Conservative estimates put the percentage of illicit transactions, that are stopped, at 1%. Though regulatory authorities have levied heavy fines on global banking conglomerates, there is still a lot that slips through the cracks – estimated at 5% of global GDP.

On the other hand, AML processes already consume a large number of resources – manpower, capital, hardware, etc. Typically, AML functions are based on rules, and these methods, do little to alleviate pain points.

To complicate matters further, authorities are now pressuring banks and other FIs to adopt more sophisticated analytics in their workflows. But this could very well be a blessing in disguise, as older rule-based systems are known to generate large amounts of false positives.

To infinity, and beyond

Moving to a technologically advanced system can greatly reduce the time spent in investigating false leads, and offer a flexible platform that grows with changing regulations, and simultaneously adapts to new modes of money-laundering. Artificial Intelligence and Machine Learning can help enhance, automate and identify fraudulent transactions and money laundering activities.

In any system, the alerts themselves do not drive up costs. However, the investigations based on false positives may lead to multiple SAR filings, that in turn become an expensive affair for any organization. Furthermore, pattern recognition algorithms can understand the big picture, connect fraudulent transactions and bridge the gap between human-understanding and compliance.

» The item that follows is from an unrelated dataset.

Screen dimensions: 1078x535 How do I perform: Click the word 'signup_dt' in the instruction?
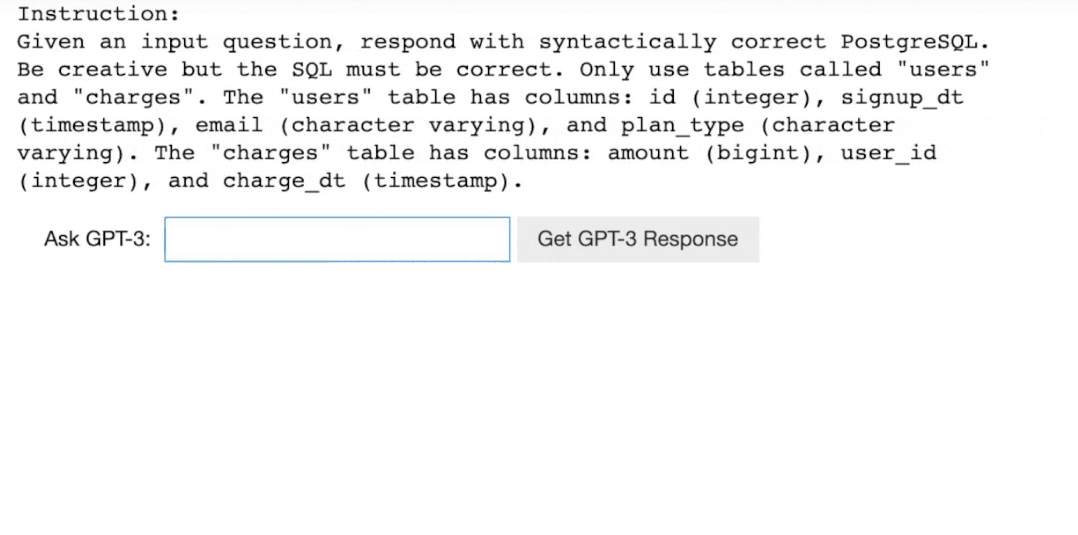coord(902,98)
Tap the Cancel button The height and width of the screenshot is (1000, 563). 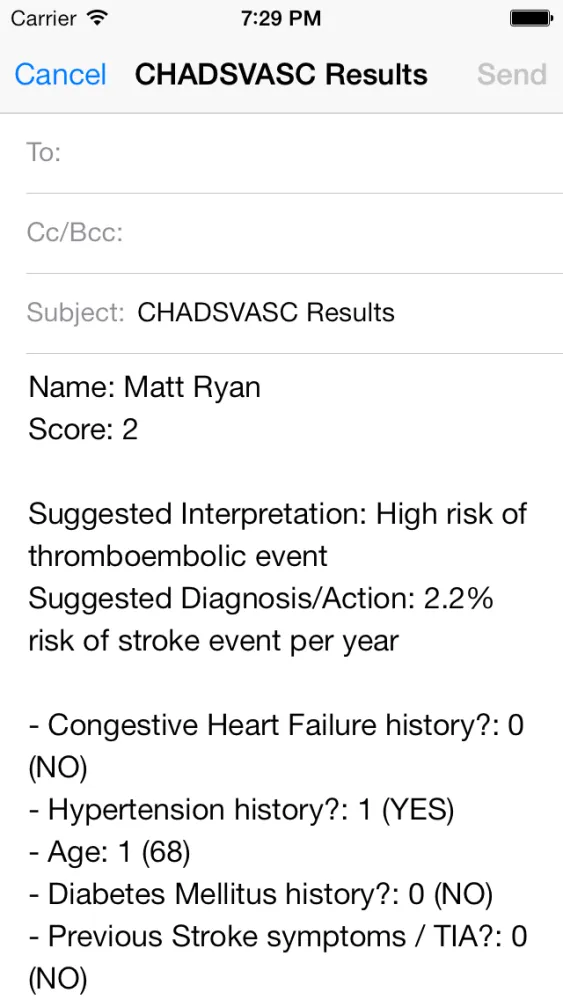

With digitization of economies, there are increasingly innovative methods of money laundering which may not fulfill parameters matching previous dubious transactions. In such a case, a system with the ability to detect anomalies and intelligently assign a risk index, can save time, and cost of compliance.

Turning ideas into reality

The industry is now pivoting, with many banks rethinking their approach to KYC and AML. With numerous tech startups offering a range of FinTech products, barriers are always crumbling, and the benefits quickly become too obvious to ignore. As pioneering banks are finding out, artificial intelligence and machine learning are for AML are at that point.